# Gas Pipe Weld Fittings



## plumbersteve27 (Sep 5, 2018)

Hey all, 



My boss wanted me to check this out so I figured I'd ask the lovely folks of Plumbing Zone. 



We have jobs that come up from time to time that require us to weld the gas piping and not use the typical T&C pipe/fittings. We've found that it becomes somewhat of a pain to weld the small beveled ends of pipe smaller in diameter. Such as 1/2" and 3/4". 



Do they make weldable fittings with hubs? I guess socket weld would be a better name for it. If so, who manufactures it? I'm not finding anything on Ferguson's website, granted, it's hard to find anything on that nightmare. 



Thanks in advance!


----------



## Fatpat (Nov 1, 2015)

Really


----------



## plumbersteve27 (Sep 5, 2018)

I was more looking for the norm (if there is one). Not just a random manufacturer via google shopping. I'm asking IN the industry to get an idea of what others use. 



Thanks for the great reply, though.


----------



## plumbersteve27 (Sep 5, 2018)

Also... ANVIL.


----------



## chonkie (Jul 31, 2014)

plumbersteve27 said:


> I was more looking for the norm (if there is one). Not just a random manufacturer via google shopping.

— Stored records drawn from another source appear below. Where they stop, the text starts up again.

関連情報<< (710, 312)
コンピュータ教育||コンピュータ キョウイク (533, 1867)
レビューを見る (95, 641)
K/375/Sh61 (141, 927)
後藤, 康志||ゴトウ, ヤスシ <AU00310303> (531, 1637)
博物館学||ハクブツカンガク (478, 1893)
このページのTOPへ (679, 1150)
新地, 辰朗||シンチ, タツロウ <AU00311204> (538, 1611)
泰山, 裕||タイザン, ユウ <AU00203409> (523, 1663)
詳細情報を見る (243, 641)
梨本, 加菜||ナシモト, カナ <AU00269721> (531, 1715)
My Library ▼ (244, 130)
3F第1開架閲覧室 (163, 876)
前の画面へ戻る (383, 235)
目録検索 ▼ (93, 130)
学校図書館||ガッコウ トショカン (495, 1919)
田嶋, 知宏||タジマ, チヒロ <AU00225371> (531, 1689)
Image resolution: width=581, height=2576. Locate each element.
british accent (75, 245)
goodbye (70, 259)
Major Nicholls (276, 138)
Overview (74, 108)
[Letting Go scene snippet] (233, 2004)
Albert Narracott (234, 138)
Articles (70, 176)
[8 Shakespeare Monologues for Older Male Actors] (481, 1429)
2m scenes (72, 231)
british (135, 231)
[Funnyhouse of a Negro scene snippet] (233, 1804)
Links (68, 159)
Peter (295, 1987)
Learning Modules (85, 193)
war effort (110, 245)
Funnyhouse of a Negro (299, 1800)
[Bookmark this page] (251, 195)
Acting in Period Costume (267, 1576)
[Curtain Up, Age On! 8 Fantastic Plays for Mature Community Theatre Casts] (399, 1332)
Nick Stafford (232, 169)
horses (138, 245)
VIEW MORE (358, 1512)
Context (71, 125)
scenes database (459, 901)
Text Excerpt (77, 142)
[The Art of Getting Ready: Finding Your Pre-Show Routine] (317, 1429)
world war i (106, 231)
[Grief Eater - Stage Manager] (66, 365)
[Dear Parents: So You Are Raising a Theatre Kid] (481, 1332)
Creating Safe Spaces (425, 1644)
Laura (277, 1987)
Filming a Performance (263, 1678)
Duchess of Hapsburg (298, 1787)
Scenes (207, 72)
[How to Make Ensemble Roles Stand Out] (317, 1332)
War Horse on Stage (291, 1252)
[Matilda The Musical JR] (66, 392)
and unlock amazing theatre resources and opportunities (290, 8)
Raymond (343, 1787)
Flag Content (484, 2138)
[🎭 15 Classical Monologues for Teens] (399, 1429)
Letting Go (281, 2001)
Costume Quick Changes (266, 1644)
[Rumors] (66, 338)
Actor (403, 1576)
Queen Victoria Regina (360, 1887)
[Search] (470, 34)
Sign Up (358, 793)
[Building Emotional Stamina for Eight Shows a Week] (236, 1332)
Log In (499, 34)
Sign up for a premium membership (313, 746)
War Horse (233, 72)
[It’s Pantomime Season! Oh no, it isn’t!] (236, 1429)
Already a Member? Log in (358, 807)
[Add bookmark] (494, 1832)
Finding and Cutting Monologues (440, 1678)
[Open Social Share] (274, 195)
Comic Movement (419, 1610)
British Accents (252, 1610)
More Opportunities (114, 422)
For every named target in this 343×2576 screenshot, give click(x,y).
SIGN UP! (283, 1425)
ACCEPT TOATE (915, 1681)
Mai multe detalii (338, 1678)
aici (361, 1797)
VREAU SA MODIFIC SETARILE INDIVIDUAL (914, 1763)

So what if a random manufacturer IS the norm? Here's a link to a not so random company ... https://m.grainger.com/mobile/categ...-and-fittings/plumbing/ecatalog/N-qu1Z1yzamst


----------



## ShtRnsdownhill (Jan 13, 2016)

plumbersteve27 said:


> Hey all,
> 
> 
> 
> ...


what welding certifications do you have for welding gas pipe?


----------



## Tango (Jan 13, 2018)

A boss that is asking his employee to check gas fitting certifications and do his research? What kind of outfit is that, are you part owner, estimator or something?

Looks like you should hire a tig welder. The union hall has plenty ready to work.


----------



## plumbersteve27 (Sep 5, 2018)

We ourselves do not do the gas pipe welding. We use a couple local, small companies. We hang all the pipe in place so they are butted against eachother, or at the angles we need for whatever fitting. Then we give the welders the fittings and they go to town. It can just be a pain with smaller pipe so we were looking for socket weld. 



We found what we were looking for, though. Thanks.


----------